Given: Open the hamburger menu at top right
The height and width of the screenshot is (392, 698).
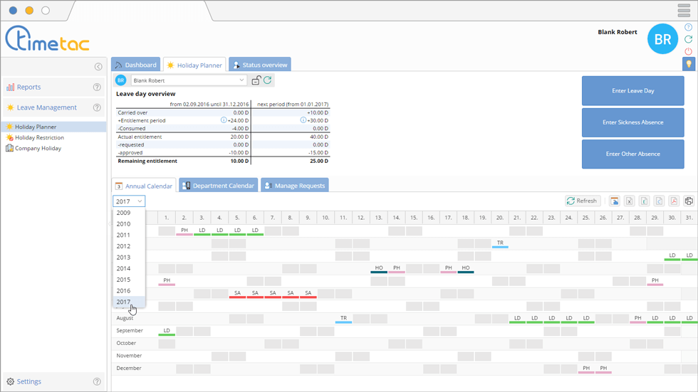Looking at the screenshot, I should (x=684, y=11).
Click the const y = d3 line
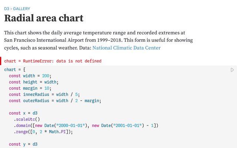This screenshot has height=148, width=237. 23,144
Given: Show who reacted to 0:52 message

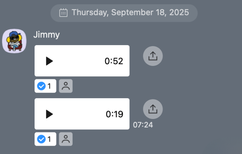Looking at the screenshot, I should pyautogui.click(x=66, y=86).
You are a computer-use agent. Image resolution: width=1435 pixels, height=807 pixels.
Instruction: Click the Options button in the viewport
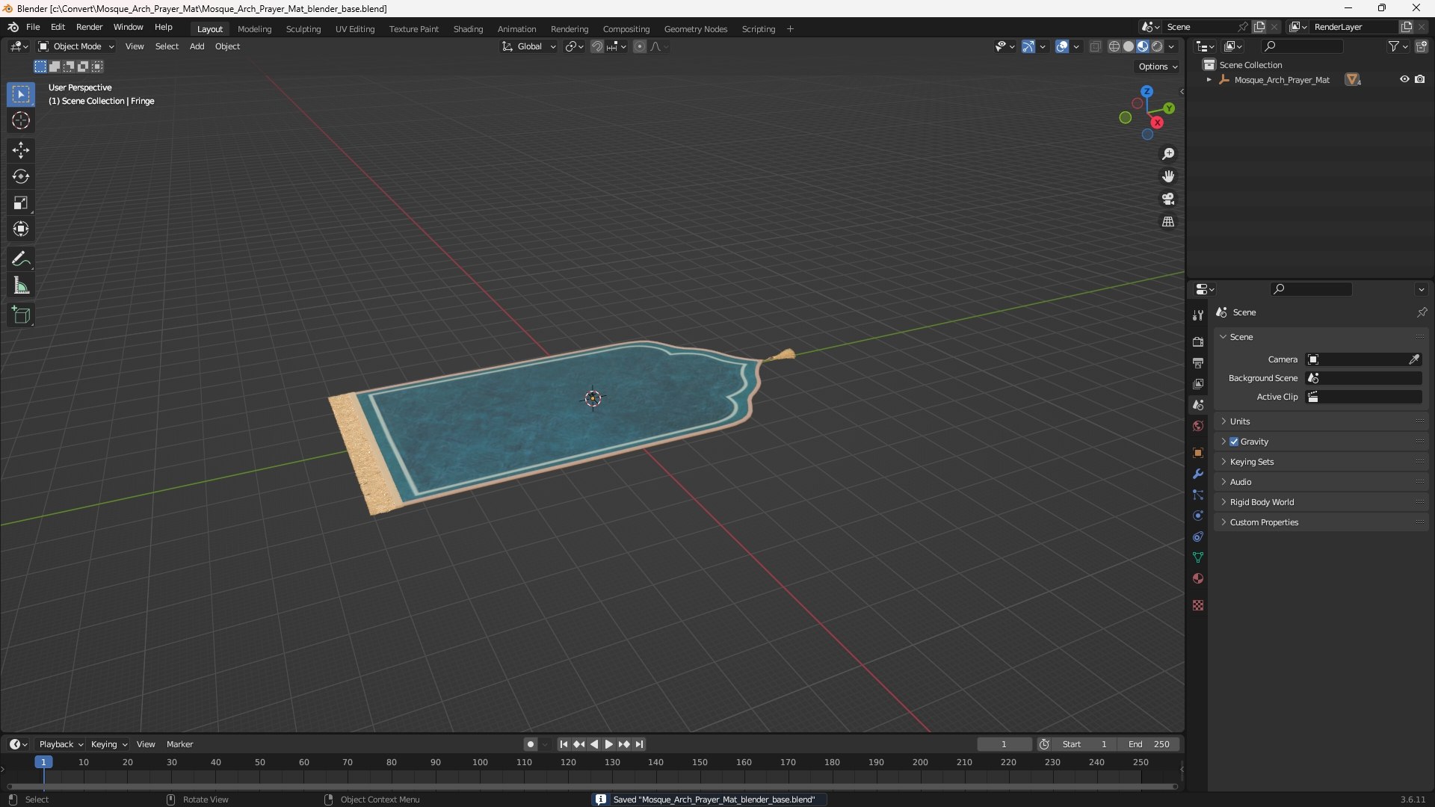tap(1157, 67)
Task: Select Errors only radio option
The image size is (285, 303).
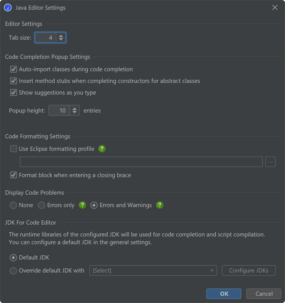Action: coord(42,205)
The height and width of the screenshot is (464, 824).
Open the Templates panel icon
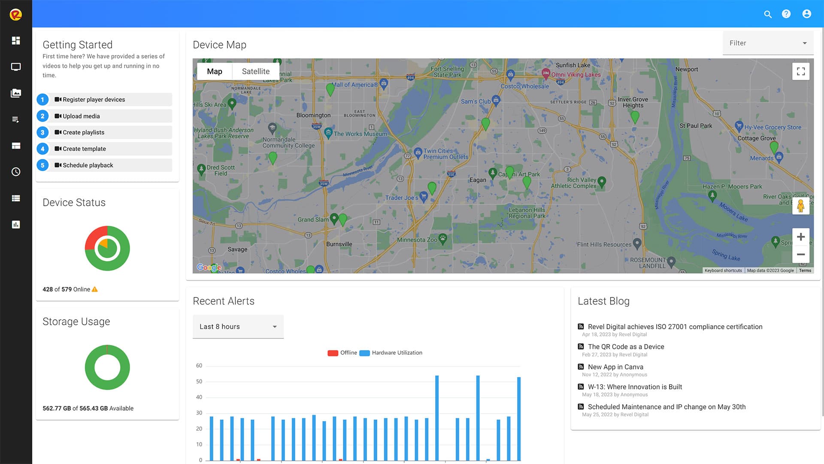pos(16,146)
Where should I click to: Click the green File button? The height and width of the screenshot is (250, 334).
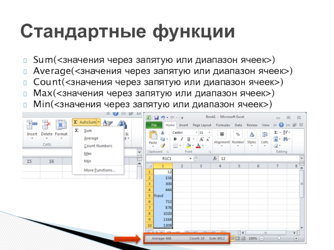154,125
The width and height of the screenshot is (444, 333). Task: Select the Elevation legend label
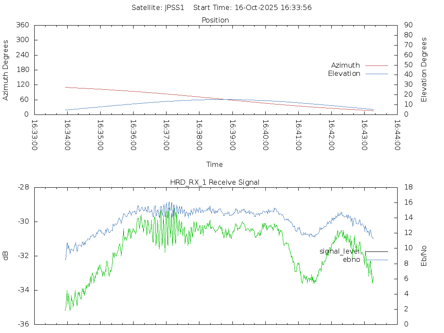(x=344, y=74)
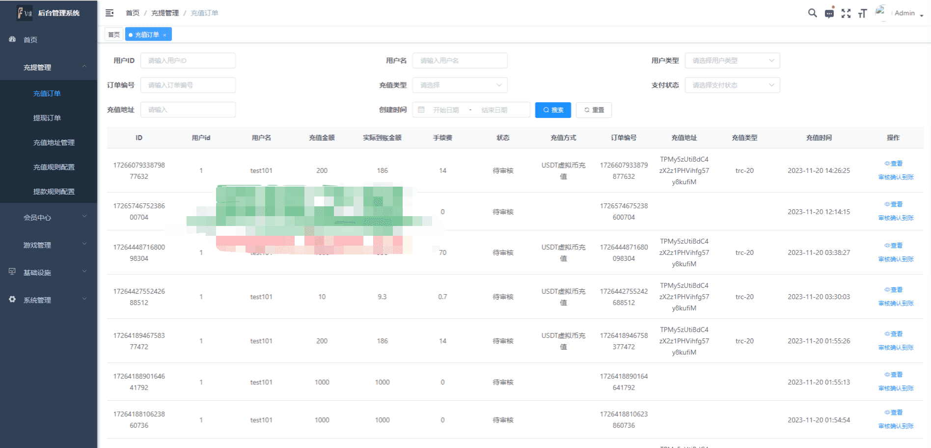The width and height of the screenshot is (931, 448).
Task: Open the search icon in the top bar
Action: click(x=812, y=13)
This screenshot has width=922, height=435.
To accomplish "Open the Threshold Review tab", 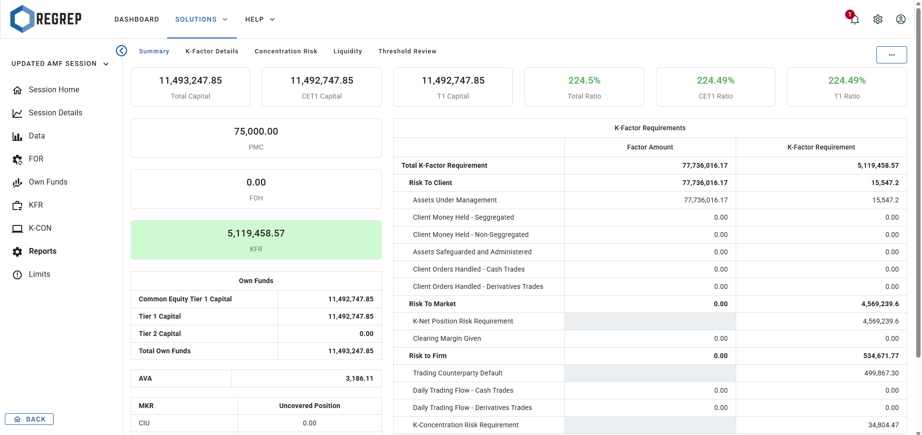I will 407,51.
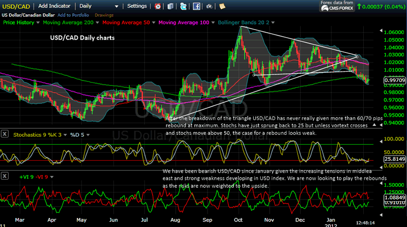
Task: Click the USD/CAD symbol field
Action: (x=16, y=6)
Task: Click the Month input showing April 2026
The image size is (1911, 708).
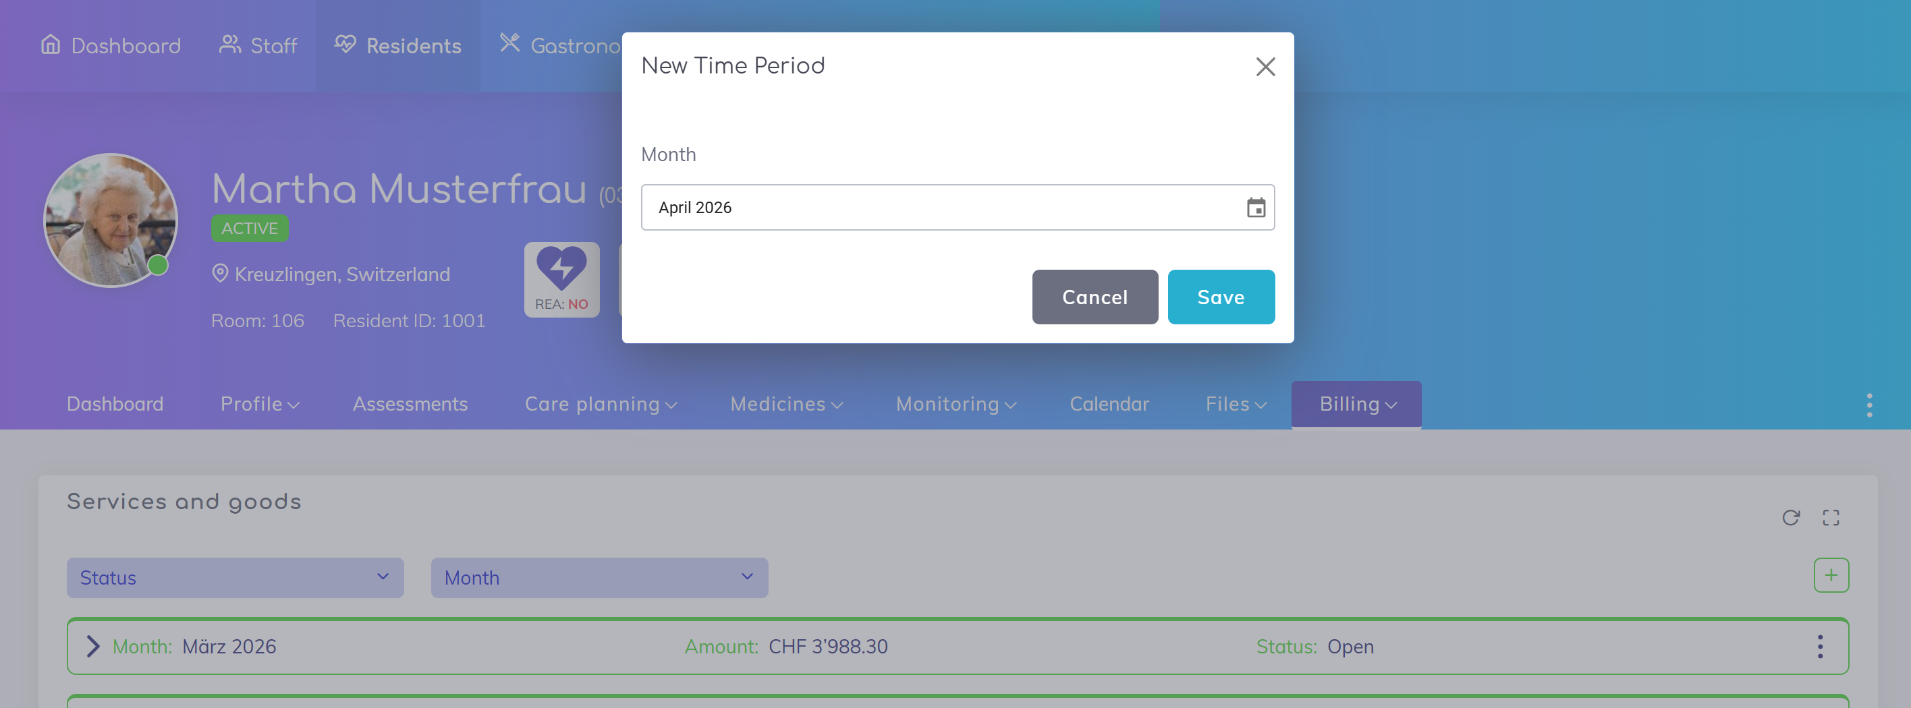Action: 942,208
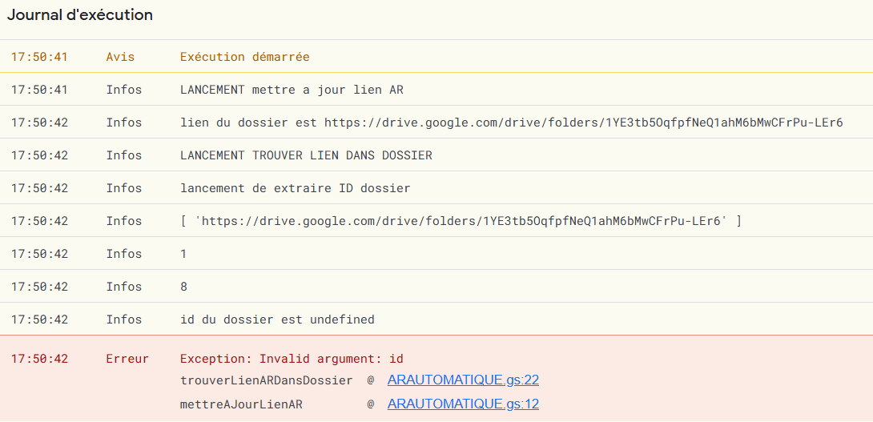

---------------

■ AIM
Rewrite the data as a JSON list of strings, one per line, starting at the line that contains "Task: Click the Month" and ending at the end of the data. Skip blank lines and leave the pictures out.

■ RESULT OF THIS TASK
[
  "Task: Click the Month input showing April 2026",
  "The image size is (1911, 708).",
  "Action: 942,208"
]